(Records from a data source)
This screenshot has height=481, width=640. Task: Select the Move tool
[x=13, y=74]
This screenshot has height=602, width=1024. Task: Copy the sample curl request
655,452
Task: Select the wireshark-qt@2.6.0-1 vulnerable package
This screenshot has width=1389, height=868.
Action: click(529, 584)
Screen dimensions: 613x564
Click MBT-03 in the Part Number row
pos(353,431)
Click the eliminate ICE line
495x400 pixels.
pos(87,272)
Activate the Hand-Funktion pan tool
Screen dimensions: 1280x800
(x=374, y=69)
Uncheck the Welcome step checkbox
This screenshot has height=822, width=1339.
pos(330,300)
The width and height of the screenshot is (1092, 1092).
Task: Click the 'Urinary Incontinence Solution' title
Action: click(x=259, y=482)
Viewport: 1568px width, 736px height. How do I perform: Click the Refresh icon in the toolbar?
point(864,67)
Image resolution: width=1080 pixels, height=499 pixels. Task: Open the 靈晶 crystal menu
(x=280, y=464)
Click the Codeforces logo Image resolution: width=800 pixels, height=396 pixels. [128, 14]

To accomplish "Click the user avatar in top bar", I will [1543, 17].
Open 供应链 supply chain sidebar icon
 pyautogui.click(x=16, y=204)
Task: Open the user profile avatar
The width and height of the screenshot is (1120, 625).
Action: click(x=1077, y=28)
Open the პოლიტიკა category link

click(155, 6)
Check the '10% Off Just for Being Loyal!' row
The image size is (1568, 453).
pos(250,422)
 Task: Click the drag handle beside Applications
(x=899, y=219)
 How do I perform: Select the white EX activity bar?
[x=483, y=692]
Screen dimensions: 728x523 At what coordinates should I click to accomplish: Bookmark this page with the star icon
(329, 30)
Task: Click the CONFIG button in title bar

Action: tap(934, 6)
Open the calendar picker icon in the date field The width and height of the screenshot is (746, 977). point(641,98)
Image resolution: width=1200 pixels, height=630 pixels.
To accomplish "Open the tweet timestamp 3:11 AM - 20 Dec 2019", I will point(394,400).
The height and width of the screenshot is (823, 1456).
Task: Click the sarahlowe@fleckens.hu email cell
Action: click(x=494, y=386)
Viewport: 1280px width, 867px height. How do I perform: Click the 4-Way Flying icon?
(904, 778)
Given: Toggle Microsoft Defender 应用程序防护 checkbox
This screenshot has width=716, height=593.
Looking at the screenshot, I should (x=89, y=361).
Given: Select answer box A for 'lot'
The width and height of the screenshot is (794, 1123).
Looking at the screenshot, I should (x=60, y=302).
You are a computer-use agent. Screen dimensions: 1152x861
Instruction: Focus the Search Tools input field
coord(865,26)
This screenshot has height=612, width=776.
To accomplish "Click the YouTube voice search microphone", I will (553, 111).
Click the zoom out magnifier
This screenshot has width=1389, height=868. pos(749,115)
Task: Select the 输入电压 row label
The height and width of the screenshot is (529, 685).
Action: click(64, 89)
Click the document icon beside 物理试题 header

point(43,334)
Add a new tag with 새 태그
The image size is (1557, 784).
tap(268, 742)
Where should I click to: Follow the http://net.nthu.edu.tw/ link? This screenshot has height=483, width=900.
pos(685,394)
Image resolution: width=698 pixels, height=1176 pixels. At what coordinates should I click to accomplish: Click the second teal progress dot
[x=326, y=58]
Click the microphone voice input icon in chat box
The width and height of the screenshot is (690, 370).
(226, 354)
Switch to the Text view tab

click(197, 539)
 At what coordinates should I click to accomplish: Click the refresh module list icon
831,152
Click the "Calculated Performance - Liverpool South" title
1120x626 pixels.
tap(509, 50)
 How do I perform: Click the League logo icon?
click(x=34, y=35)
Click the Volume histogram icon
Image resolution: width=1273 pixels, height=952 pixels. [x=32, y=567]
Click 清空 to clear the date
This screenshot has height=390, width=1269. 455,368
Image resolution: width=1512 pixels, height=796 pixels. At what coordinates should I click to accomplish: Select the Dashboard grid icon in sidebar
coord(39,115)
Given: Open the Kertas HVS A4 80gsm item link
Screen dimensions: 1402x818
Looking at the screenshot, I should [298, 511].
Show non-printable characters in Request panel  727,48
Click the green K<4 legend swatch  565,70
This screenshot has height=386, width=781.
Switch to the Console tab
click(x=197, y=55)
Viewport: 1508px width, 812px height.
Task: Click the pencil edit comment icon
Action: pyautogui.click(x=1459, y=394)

# Exercise brief
A faithful, complete copy of the entries above is required.

# Exercise solution
This screenshot has height=481, width=640. Task: Select the Move tool
[x=13, y=74]
This screenshot has height=602, width=1024. Task: Copy the sample curl request
655,452
Task: Select the wireshark-qt@2.6.0-1 vulnerable package
This screenshot has width=1389, height=868.
Action: click(529, 584)
Screen dimensions: 613x564
Click MBT-03 in the Part Number row
pos(353,431)
Click the eliminate ICE line
495x400 pixels.
pos(87,272)
Activate the Hand-Funktion pan tool
Screen dimensions: 1280x800
(x=374, y=69)
Uncheck the Welcome step checkbox
This screenshot has height=822, width=1339.
pos(330,300)
The width and height of the screenshot is (1092, 1092).
Task: Click the 'Urinary Incontinence Solution' title
Action: click(x=259, y=482)
Viewport: 1568px width, 736px height. How do I perform: Click the Refresh icon in the toolbar?
point(864,67)
Image resolution: width=1080 pixels, height=499 pixels. Task: Open the 靈晶 crystal menu
(x=280, y=464)
Click the Codeforces logo Image resolution: width=800 pixels, height=396 pixels. [128, 14]

To accomplish "Click the user avatar in top bar", I will [1543, 17].
Open 供应链 supply chain sidebar icon
 pyautogui.click(x=16, y=204)
Task: Open the user profile avatar
The width and height of the screenshot is (1120, 625).
Action: click(x=1077, y=28)
Open the პოლიტიკა category link

click(155, 6)
Check the '10% Off Just for Being Loyal!' row
The image size is (1568, 453).
pos(250,422)
 Task: Click the drag handle beside Applications
(x=899, y=219)
 How do I perform: Select the white EX activity bar?
[x=483, y=692]
Screen dimensions: 728x523 At what coordinates should I click to accomplish: Bookmark this page with the star icon
(329, 30)
Task: Click the CONFIG button in title bar

Action: tap(934, 6)
Open the calendar picker icon in the date field The width and height of the screenshot is (746, 977). point(641,98)
Image resolution: width=1200 pixels, height=630 pixels.
To accomplish "Open the tweet timestamp 3:11 AM - 20 Dec 2019", I will point(394,400).
The height and width of the screenshot is (823, 1456).
Task: Click the sarahlowe@fleckens.hu email cell
Action: click(x=494, y=386)
Viewport: 1280px width, 867px height. How do I perform: Click the 4-Way Flying icon?
(904, 778)
Given: Toggle Microsoft Defender 应用程序防护 checkbox
This screenshot has width=716, height=593.
Looking at the screenshot, I should (x=89, y=361).
Given: Select answer box A for 'lot'
The width and height of the screenshot is (794, 1123).
Looking at the screenshot, I should (x=60, y=302).
You are a computer-use agent. Screen dimensions: 1152x861
Instruction: Focus the Search Tools input field
coord(865,26)
This screenshot has height=612, width=776.
To accomplish "Click the YouTube voice search microphone", I will (553, 111).
Click the zoom out magnifier
This screenshot has width=1389, height=868. pos(749,115)
Task: Select the 输入电压 row label
The height and width of the screenshot is (529, 685).
Action: click(64, 89)
Click the document icon beside 物理试题 header

point(43,334)
Add a new tag with 새 태그
The image size is (1557, 784).
tap(268, 742)
Where should I click to: Follow the http://net.nthu.edu.tw/ link? This screenshot has height=483, width=900.
pos(685,394)
Image resolution: width=698 pixels, height=1176 pixels. At what coordinates should I click to accomplish: Click the second teal progress dot
[x=326, y=58]
Click the microphone voice input icon in chat box
The width and height of the screenshot is (690, 370).
(226, 354)
Switch to the Text view tab

click(197, 539)
 At what coordinates should I click to accomplish: Click the refresh module list icon
831,152
Click the "Calculated Performance - Liverpool South" title
1120x626 pixels.
tap(509, 50)
 How do I perform: Click the League logo icon?
click(x=34, y=35)
Click the Volume histogram icon
Image resolution: width=1273 pixels, height=952 pixels. [x=32, y=567]
Click 清空 to clear the date
This screenshot has height=390, width=1269. 455,368
Image resolution: width=1512 pixels, height=796 pixels. At what coordinates should I click to accomplish: Select the Dashboard grid icon in sidebar
coord(39,115)
Given: Open the Kertas HVS A4 80gsm item link
Screen dimensions: 1402x818
Looking at the screenshot, I should [298, 511].
Show non-printable characters in Request panel  727,48
Click the green K<4 legend swatch  565,70
This screenshot has height=386, width=781.
Switch to the Console tab
click(x=197, y=55)
Viewport: 1508px width, 812px height.
Task: Click the pencil edit comment icon
Action: pyautogui.click(x=1459, y=394)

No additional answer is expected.